_The problem_
The whole of the material needs to be repeated exactly, line for line.

((

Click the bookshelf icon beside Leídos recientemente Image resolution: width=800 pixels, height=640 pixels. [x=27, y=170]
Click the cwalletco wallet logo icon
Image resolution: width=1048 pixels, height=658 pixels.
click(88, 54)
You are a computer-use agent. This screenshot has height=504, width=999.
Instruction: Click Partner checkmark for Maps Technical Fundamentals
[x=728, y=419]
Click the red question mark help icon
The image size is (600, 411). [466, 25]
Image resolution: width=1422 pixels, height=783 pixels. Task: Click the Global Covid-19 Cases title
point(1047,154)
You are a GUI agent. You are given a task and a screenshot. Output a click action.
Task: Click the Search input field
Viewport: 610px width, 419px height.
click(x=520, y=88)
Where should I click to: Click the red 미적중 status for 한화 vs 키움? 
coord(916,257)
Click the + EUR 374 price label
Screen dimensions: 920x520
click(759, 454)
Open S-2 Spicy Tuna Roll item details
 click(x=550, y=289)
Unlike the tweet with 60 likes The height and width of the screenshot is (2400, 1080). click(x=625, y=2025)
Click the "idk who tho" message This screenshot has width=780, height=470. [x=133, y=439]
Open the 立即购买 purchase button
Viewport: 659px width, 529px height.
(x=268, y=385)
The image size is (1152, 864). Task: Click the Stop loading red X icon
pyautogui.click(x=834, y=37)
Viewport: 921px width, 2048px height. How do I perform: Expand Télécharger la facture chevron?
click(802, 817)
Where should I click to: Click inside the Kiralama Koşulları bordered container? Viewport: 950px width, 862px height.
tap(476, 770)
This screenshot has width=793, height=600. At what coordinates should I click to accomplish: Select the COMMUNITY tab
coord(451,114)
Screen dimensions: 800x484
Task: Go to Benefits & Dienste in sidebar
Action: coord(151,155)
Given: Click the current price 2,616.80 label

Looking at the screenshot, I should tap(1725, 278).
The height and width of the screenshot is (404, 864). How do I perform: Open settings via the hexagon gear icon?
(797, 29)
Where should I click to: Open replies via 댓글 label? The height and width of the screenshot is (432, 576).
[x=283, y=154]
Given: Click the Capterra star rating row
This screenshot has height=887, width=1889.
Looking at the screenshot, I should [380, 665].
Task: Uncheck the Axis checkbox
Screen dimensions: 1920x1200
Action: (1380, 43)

))

_Solution to this task_
Click the bookshelf icon beside Leídos recientemente Image resolution: width=800 pixels, height=640 pixels. [x=27, y=170]
Click the cwalletco wallet logo icon
Image resolution: width=1048 pixels, height=658 pixels.
click(88, 54)
You are a computer-use agent. This screenshot has height=504, width=999.
Instruction: Click Partner checkmark for Maps Technical Fundamentals
[x=728, y=419]
Click the red question mark help icon
The image size is (600, 411). [466, 25]
Image resolution: width=1422 pixels, height=783 pixels. Task: Click the Global Covid-19 Cases title
point(1047,154)
You are a GUI agent. You are given a task and a screenshot. Output a click action.
Task: Click the Search input field
Viewport: 610px width, 419px height.
click(x=520, y=88)
Where should I click to: Click the red 미적중 status for 한화 vs 키움? 
coord(916,257)
Click the + EUR 374 price label
Screen dimensions: 920x520
click(759, 454)
Open S-2 Spicy Tuna Roll item details
 click(x=550, y=289)
Unlike the tweet with 60 likes The height and width of the screenshot is (2400, 1080). click(x=625, y=2025)
Click the "idk who tho" message This screenshot has width=780, height=470. [x=133, y=439]
Open the 立即购买 purchase button
Viewport: 659px width, 529px height.
(x=268, y=385)
The image size is (1152, 864). Task: Click the Stop loading red X icon
pyautogui.click(x=834, y=37)
Viewport: 921px width, 2048px height. How do I perform: Expand Télécharger la facture chevron?
click(802, 817)
Where should I click to: Click inside the Kiralama Koşulları bordered container? Viewport: 950px width, 862px height.
tap(476, 770)
This screenshot has width=793, height=600. At what coordinates should I click to accomplish: Select the COMMUNITY tab
coord(451,114)
Screen dimensions: 800x484
Task: Go to Benefits & Dienste in sidebar
Action: coord(151,155)
Given: Click the current price 2,616.80 label

Looking at the screenshot, I should tap(1725, 278).
The height and width of the screenshot is (404, 864). How do I perform: Open settings via the hexagon gear icon?
(797, 29)
Where should I click to: Open replies via 댓글 label? The height and width of the screenshot is (432, 576).
[x=283, y=154]
Given: Click the Capterra star rating row
This screenshot has height=887, width=1889.
Looking at the screenshot, I should [380, 665].
Task: Uncheck the Axis checkbox
Screen dimensions: 1920x1200
Action: (1380, 43)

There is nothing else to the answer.